Section 36E of the Victorian Drugs Poisons and Controlled Substances Act 1981 (the Act) requires that the approved provider of an aged care service must ensure a registered nurse is in place to manage the administration of Schedule 4, Schedule 8 and Schedule 9 medications supplied on prescription to high-level care residents.

These requirements apply to Victorian residential aged care services, regardless of whether they are operated by public, not-for-profit or private sector organisations.

The consultation paper will explore:

  • the roles and responsibilities of registered nurses, enrolled nurses (both with and without notation) and personal care workers within a residential aged care facility in administering medications or supporting residents, particularly those with cognitive deficits, who need their medications administered to them.
  • whether there are additional safeguards that should be included in Victorian legislation that could better support the administration of medications for residential aged care residents i.e. should the Act include requirements that limit who can administer medications for residents who need medications administered to them.

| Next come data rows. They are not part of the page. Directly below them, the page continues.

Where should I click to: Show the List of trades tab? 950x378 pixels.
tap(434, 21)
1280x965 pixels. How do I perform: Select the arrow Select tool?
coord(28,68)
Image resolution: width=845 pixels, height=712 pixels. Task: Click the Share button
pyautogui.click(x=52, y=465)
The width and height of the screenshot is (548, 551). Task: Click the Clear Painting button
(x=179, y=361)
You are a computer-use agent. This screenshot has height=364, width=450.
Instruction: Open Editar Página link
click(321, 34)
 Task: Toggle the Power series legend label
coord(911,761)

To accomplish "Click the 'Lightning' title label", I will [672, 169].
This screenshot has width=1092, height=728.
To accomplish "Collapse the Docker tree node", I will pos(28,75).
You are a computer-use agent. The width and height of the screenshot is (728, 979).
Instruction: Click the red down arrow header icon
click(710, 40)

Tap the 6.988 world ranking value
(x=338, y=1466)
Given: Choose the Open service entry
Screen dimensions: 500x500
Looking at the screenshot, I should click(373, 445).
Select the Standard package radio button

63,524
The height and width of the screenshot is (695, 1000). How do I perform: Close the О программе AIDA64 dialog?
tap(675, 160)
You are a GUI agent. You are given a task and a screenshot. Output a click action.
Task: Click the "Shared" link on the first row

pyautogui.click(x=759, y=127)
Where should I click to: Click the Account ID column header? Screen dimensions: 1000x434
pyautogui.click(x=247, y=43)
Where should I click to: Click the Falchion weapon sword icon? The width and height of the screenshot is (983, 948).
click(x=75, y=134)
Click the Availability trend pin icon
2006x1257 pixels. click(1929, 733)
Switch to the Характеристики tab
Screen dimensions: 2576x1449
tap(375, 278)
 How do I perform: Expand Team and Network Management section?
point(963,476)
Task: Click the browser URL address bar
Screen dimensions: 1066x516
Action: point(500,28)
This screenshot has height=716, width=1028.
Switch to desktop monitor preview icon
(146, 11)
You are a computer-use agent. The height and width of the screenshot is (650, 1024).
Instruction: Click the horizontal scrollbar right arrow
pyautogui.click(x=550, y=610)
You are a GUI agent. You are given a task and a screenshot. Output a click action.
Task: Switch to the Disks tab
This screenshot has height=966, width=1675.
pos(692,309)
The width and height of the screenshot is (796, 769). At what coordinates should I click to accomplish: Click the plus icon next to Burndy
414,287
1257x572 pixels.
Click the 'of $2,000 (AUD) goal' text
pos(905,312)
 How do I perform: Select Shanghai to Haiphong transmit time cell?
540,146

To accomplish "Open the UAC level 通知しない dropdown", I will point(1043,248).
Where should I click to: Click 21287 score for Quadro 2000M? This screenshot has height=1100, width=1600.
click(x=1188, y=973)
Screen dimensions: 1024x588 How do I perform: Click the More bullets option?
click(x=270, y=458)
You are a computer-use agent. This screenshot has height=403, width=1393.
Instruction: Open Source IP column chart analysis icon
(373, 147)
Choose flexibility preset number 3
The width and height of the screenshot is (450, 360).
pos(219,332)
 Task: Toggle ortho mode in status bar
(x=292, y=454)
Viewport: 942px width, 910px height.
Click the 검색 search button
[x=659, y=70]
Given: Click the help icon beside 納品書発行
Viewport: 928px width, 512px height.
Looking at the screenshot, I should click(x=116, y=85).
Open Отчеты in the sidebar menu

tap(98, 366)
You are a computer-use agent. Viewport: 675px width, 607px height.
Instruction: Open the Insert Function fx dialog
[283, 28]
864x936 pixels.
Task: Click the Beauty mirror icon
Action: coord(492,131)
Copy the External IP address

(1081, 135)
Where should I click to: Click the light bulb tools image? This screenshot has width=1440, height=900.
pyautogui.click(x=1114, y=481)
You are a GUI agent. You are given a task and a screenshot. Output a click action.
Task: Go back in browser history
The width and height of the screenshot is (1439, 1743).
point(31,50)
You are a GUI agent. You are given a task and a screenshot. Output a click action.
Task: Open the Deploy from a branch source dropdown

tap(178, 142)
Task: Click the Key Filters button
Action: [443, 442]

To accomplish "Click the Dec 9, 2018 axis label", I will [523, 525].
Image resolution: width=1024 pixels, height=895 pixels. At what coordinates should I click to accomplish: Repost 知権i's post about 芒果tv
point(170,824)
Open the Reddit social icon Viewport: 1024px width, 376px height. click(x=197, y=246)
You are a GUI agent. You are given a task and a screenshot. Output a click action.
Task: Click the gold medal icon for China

ANMF strongly encourages members to participate in this consultation phase.

For many years the expectation under the Act that a registered nurse ‘manage’ the administration of medications has too often been compromised by the lack of appropriately trained staff to delegate administration of medicines to.

Since that amendment to the Act, we have seen significant growth in Victoria of Diploma-qualified enrolled nurses to whom registered nurses can comfortably delegate administration of medications, but providers too often try to spread that responsibility to personal care staff who are already run off their feet, and for whom no accredited training exists to undertake that administration responsibility for residents with cognitive difficulties.

ANMF supports amending the Act to require medications that can be harmful if they are not carefully and accurately administered – i.e. those listed in Schedules 4, 8 and 9 – to be administered by a nurse if the resident cannot self-administer. With the improvements to staffing promised by the Albanese Government (i.e. the Aged Care Royal Commission recommendation of 215 care minutes per resident per day) it is an ideal opportunity to address this anomaly while also increasing staffing numbers and skill mix in residential aged care.